Mr. Confusion Matrix

Niharika Dhanik
6 min readJun 6, 2021

A confusion matrix, hmmm…..sounds interesting. Is this matrix really what it’s name suggests? Why is it named confusion matrix? What does this matrix do? Who made this matrix? Where is this matrix used? matrix, matrix, matrix, aaaaaahhhhh…! Maybe its time to reveal this matrix forever, so be it!

This blog is whole and soul dedicated to Mr. Confusion Matrix. Let’s dig in the past and learn all that we could possibly collect about it.

The Birth Of Confusion Matrix —

The confusion matrix was invented at 1904 by Karl Pearson. He used the term Contingency Table. It appeared at Karl Pearson, F.R.S. (1904). Mathematical contributions to the theory of evolution (PDF). Dulau and Co.

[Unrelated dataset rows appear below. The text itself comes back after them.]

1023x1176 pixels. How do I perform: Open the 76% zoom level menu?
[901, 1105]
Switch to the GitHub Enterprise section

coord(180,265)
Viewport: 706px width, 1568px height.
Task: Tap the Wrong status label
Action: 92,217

A contingency table (also known as a cross tabulation or crosstab) is a type of table in a matrix format that displays the (multivariate) frequency distribution of the variables. They are heavily used in survey research, business intelligence, engineering, and scientific research. They provide a basic picture of the interrelation between two variables and can help find interactions between them. The term contingency table was first used by Karl Pearson in “On the Theory of Contingency and Its Relation to Association and Normal Correlation”.

During War World 2, Detection Theory was developed as investigation of the relations between stimulus and responds. The confusion matrix was used there. Due to detection theory, the term was used in psychology. From there the term reached machine learning. It seems that though the concept was invented in statistics, a field very related to machine learning, it reached machine learning after a detour in during a period of 100 years.

What is Confusion Matrix —

A confusion matrix is a table that is often used to describe the performance of a classification model based on a set of test data for which the true values are known.

It is a table with rows and columns that reports the number of false positives, false negatives, true positives, and true negatives. This allows more detailed analysis than mere proportion of correct accuracy. It is a very popular measure used while solving classification problems. It can be applied to binary classification as well as for multiclass classification problems. Confusion matrices represent counts from predicted and actual values.

  • True positives (TP): These are cases in which prediction was yes.
  • True negatives (TN): These are cases in which prediction was no.
  • False positives (FP): These are cases in which prediction was positive but the actual situation was negative aka “Type I error.”
  • False negatives (FN): These are cases in which prediction was negative but the actual situation was positive aka “Type II error.”

The Accuracy Factor —

One of the most commonly used metrics while performing classification is accuracy. The Accuracy of a model, using a confusion matrix, is calculated using the given formula below.

Accuracy

where,

  • TN” : stands for True Negative
  • TP” : stands for True Positive
  • FP” : shows False Positive values (number of actual negative examples)
  • FN” : means a False Negative values (number of actual positive examples)

Accuracy can be misleading if used with imbalanced datasets, and therefore there are other metrics based on confusion matrix which can be useful for evaluating performance.

What is Cyber Crime —

Cybercrime is criminal activity that either targets or uses a computer, a computer network or a networked device. Cybercrime is committed by cybercriminals or hackers who want to make money. Cybercrime is carried out by individuals or organizations. Some cybercriminals are organized, use advanced techniques and are highly technically skilled. Others are novice hackers. Rarely, cybercrime aims to damage computers for reasons other than profit. These could be political or personal.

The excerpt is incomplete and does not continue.